Table partitioning is a powerful new feature in SQL Server 2005. It
is primarily a manageability feature, but my interest here is in the performance and scalability
of
table and index partitioning for use with very large tables.
When I started looking for table partitioning resources, Books Online seemed to be the only resource, period. It
covers the basics pretty well (see the References
section for topics). Then Kimberly Tripp published her excellent
white
paper. I definitely recommend reading it. If you like to
understand the theory before trying out a new feature, read Kimberly's paper
first, then use the example code here to expand your understanding of
partitioning. If you want to get your feet wet right away, read this and
run the sample code first, then follow up by reading Kimberly's paper. I
will not cover the same things here as Kimberly did but will give
step-by-step examples and test code, as well as compare the performance of different
partitioning schemes.
Enough of that, let's get right to the code. All of these examples use
a simple work database.
USE master
GO
CREATE DATABASE [TestPart] ON PRIMARY (
NAME =
N'TestPartPrimary',
FILENAME = N'C:\TestPart_Primary.MDF',
SIZE = 20,
FILEGROWTH = 10%
)
LOG ON (
NAME =
N'TestPart_Log',
FILENAME = N'C:\TestPart_Log.LDF',
SIZE = 2,
FILEGROWTH = 10%
)
GO
USE [TestPart]
GO |
Create a Simple Partitioned Table and Index
This table uses a bit column for the partition key and will create two
partitions.
Create a Partition Function and Partition Scheme
CREATE PARTITION FUNCTION PFN_Partition2(bit)
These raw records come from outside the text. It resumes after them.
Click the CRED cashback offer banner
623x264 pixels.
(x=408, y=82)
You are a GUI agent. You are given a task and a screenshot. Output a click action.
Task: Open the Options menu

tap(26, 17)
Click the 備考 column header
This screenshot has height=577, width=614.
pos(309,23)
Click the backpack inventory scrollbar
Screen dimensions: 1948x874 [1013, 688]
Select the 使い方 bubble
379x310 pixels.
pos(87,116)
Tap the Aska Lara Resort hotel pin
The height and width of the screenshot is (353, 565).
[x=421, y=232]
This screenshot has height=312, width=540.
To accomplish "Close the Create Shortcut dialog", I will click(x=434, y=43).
AS RANGE RIGHT FOR VALUES (
1 -- Partition 1 gets records
where int < 1 (0)
-- Partition 2 gets
records where int >= 1 (1)
)
GO
CREATE PARTITION SCHEME PS_Partition2 AS PARTITION PFN_Partition2
ALL TO ([PRIMARY])
GO |
After executing the above script, you should see this message:
Partition scheme 'PS_Partition2' has been created
successfully. 'PRIMARY' is marked as the next used filegroup in partition
scheme 'PS_Partition2'.
Create a Partitioned Table and Index
CREATE TABLE dbo.TblPartBit (
Col1 varchar(32) NOT
NULL,
PartKey
bit NOT NULL
) ON [PS_Partition2] (PartKey)
GO
CREATE NONCLUSTERED INDEX TblPartBit_CustomerID_IDX
ON dbo.TblPartBit (Col1, PartKey)
ON PS_Partition2 (PartKey)
GO |
Done. But how do you know that it's partitioned? Look at
the table properties screen. Right-click on the table in the Object
Explorer and select Properties.

When a table is partitioned, the partition scheme is listed after
"Partition Scheme" and "Table Is Partitioned" is True.
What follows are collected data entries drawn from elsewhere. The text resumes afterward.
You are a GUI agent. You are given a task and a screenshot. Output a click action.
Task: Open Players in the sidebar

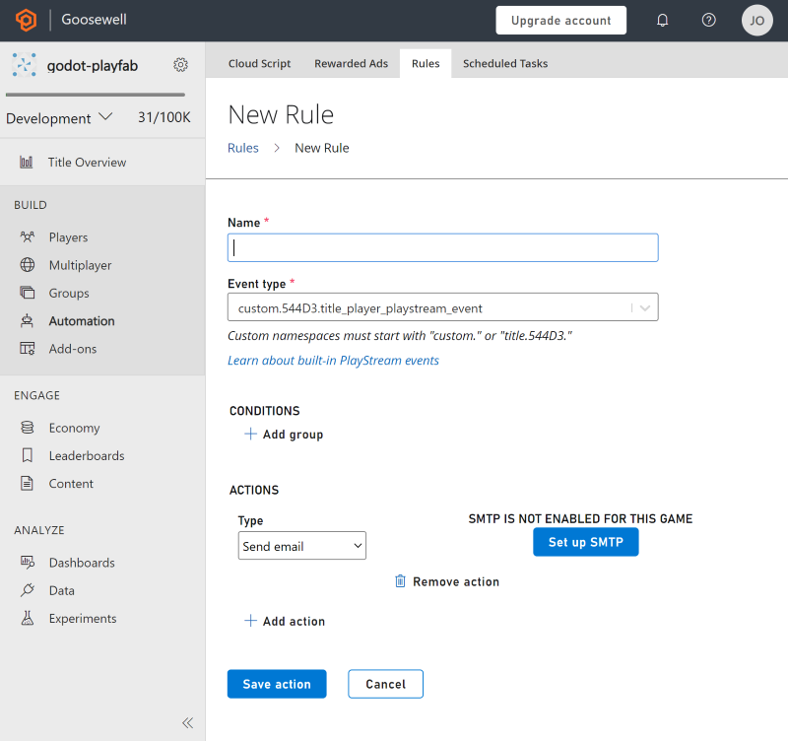[x=68, y=237]
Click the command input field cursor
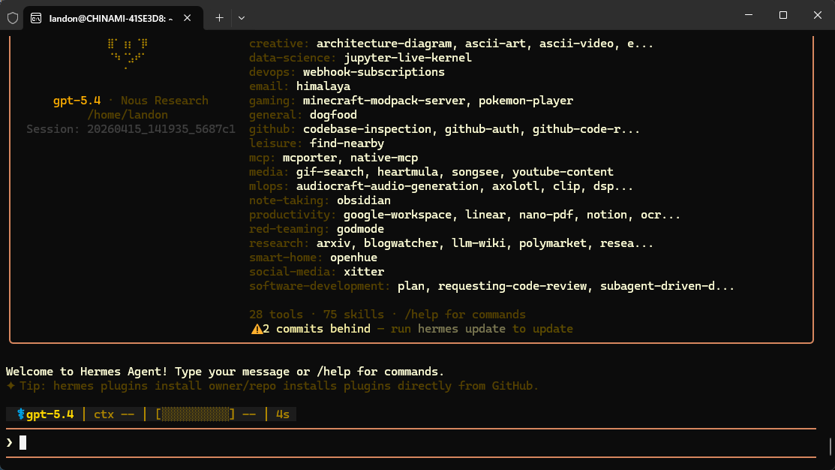This screenshot has width=835, height=470. (x=23, y=443)
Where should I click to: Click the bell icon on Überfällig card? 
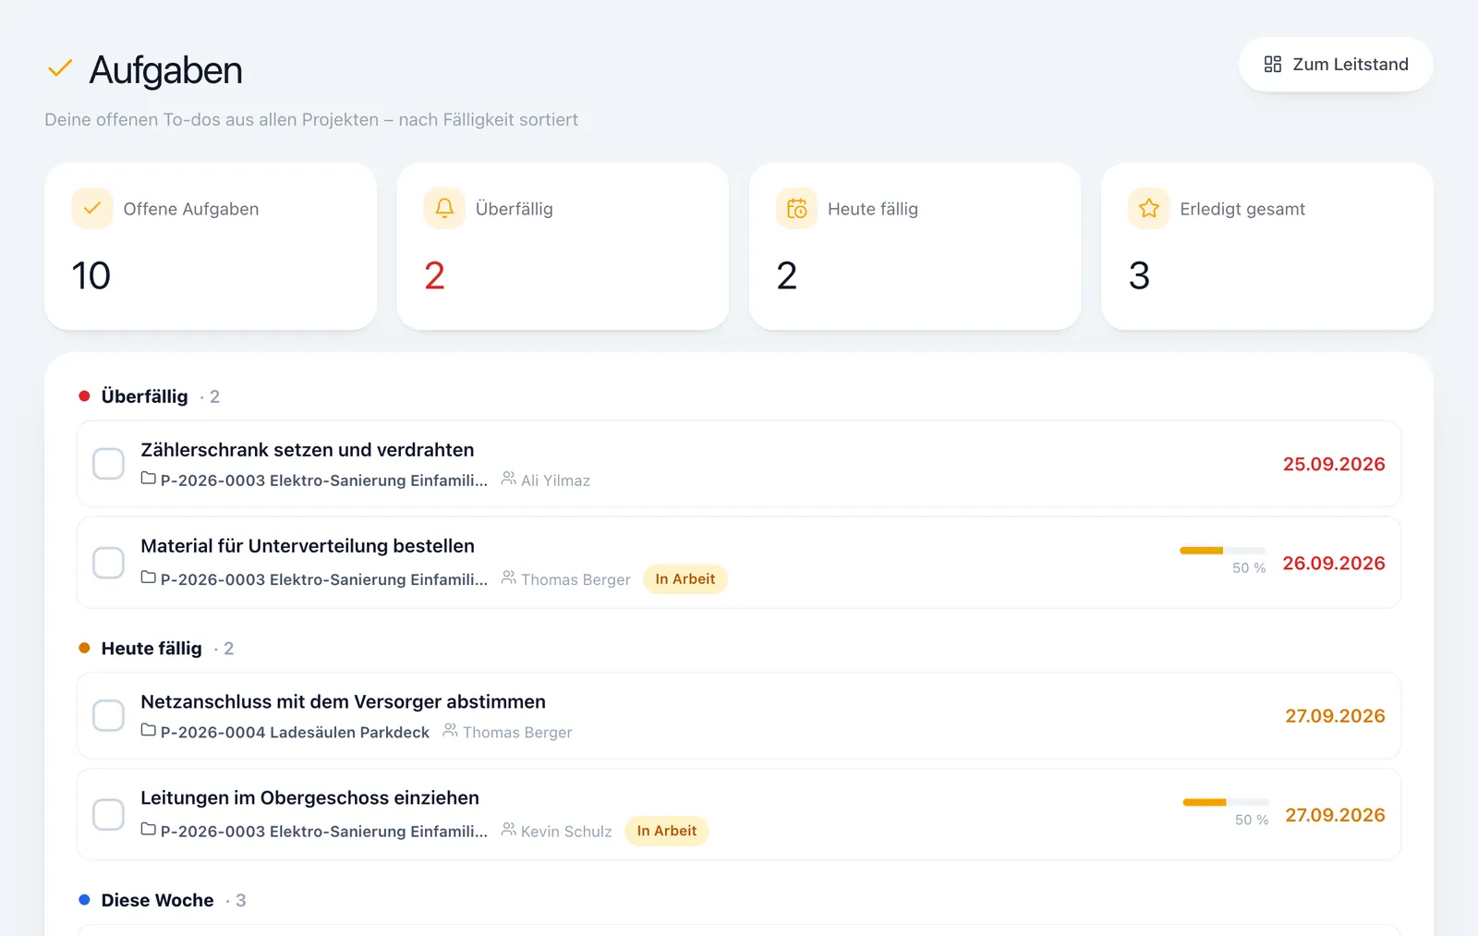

For the index, right-click on the index in the Object Explorer, select
Properties, then click on Storage in the left pane.

Create Customer/Order/Order-Item Partitioned Tables and
Indexes
Let's move on to more-involved examples. We will compare partitioned
tables that have the same columns and indexes but different partitioning
schemes. The questions here are:
- If partitioning is good, how does it affect performance?
- What affect does the number of partitions have on performance?
These tables implement a standard customer/order/order-item database.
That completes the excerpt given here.